¿Existen familias normales?, tienden a preguntar quienes ven el título del libro por primera vez. Cuando lo dicen, me sorprende que todavía tomemos en serio conceptos como el de lo normal, pero es así, convivimos con esos términos impostores en nuestra jerga cotidiana. La expectativa de lo normal -como las de belleza, felicidad y afines– es una puerta condenada: no hace más que amplificar todo tipo de desilusiones y vidas desgraciadas (solo alimentan la economía de los psicoanalistas). De ahí viene seguramente el aire un poco absurdo que sobrevuela estos cuentos.
Suelo poner la atención al servicio de detectar de qué modo y hasta qué punto estamos enredados en convencionalismos sin darnos cuenta o sin cuestionarnos nada. Empezando por la lengua: nunca pude dejar de plantearme por qué unas palabras señalan unos significados y no otros. Seguramente por eso algunos de mis personajes “hablan mal” o, dicho de un modo más justo, intercambian significado y significante como les da la gana. Dicen “piedad” cuando quieren hablar de una flor, “espejo” cuando buscan un cinturón. No hay nada más entretenido que practicar un uso incorrecto de la lengua y ver que igualmente comunica.
La escritura trae al frente los intereses y obsesiones de cada uno. Eso mismo funciona como una especie de hilo conductor que une a los cuentos entre sí y los pone en relación con mi novela Una casa llena de gente. Por un lado, asoman en primer plano las maneras de relacionarse, el modo en que los lazos afectivos –enteros, estereotipados o rotos– influyen en los personajes. Por otro, estos cuentos parecen captar el momento en que surgen “comunidades involuntarias” en escenarios corrientes: gente que debe coexistir en el trabajo, el consorcio o que son reunidos por el puro azar. De esos cruces se desprenden situaciones que pueden dar la impresión de extrañas pero que en el fondo son muy habituales y producen formas de convivir. Algunas terminan funcionando, otras se adaptan pero forzadas; las hay que solo duran un momento y las que se arrastran toda la vida.

*Líneas proporcionadas*.
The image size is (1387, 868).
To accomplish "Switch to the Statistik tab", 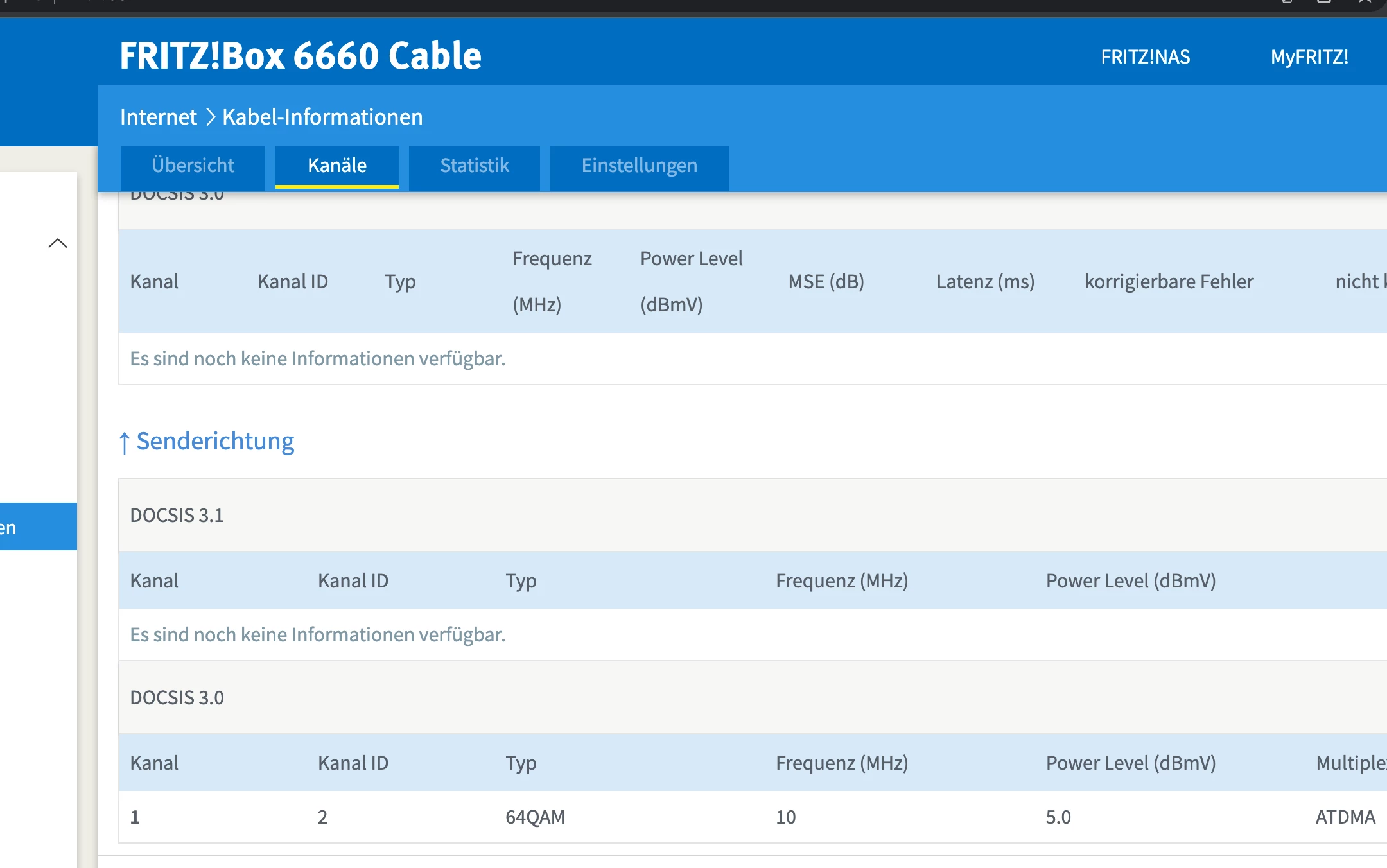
...
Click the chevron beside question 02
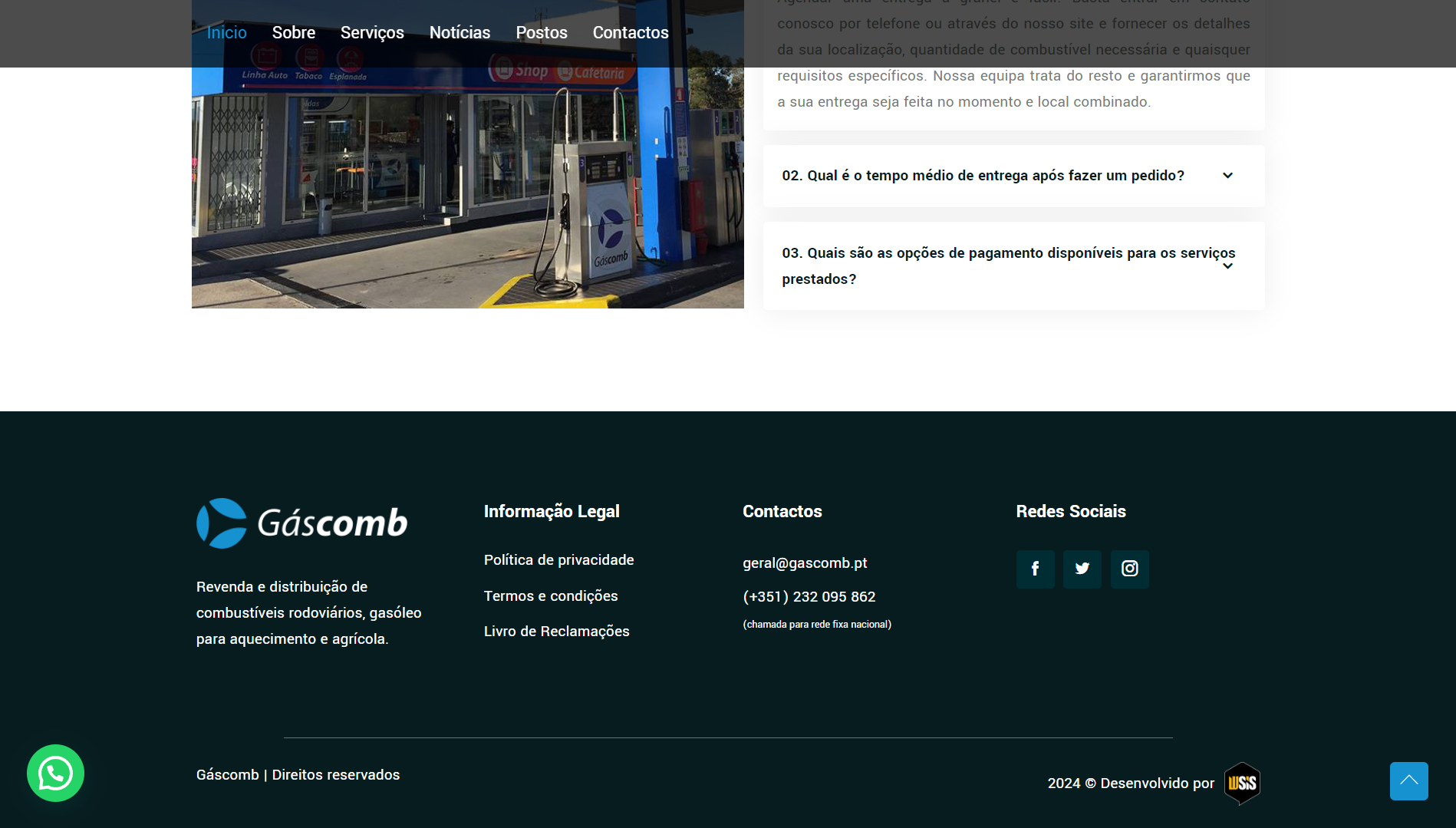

*Tareas por realizar*.
- 1) Enumere todas las formas de convivir que, según el texto mostrado, surgen de esos cruces y lo que ocurre con cada una.
- 2) Cite literalmente el fragmento del texto mostrado que se inicia con las palabras que contienen "Suelo poner la" y concluye con "que igualmente comunica.".
Las líneas no hacen falta para resolver lo que se pide.

*Soluciones por tarea*.
- 1)
- Algunas terminan funcionando.
- Otras se adaptan, pero forzadas.
- Algunas solo duran un momento.
- Otras se arrastran toda la vida.

- 2)
Suelo poner la atención al servicio de detectar de qué modo y hasta qué punto estamos enredados en convencionalismos sin darnos cuenta o sin cuestionarnos nada. Empezando por la lengua: nunca pude dejar de plantearme por qué unas palabras señalan unos significados y no otros. Seguramente por eso algunos de mis personajes “hablan mal” o, dicho de un modo más justo, intercambian significado y significante como les da la gana. Dicen “piedad” cuando quieren hablar de una flor, “espejo” cuando buscan un cinturón. No hay nada más entretenido que practicar un uso incorrecto de la lengua y ver que igualmente comunica.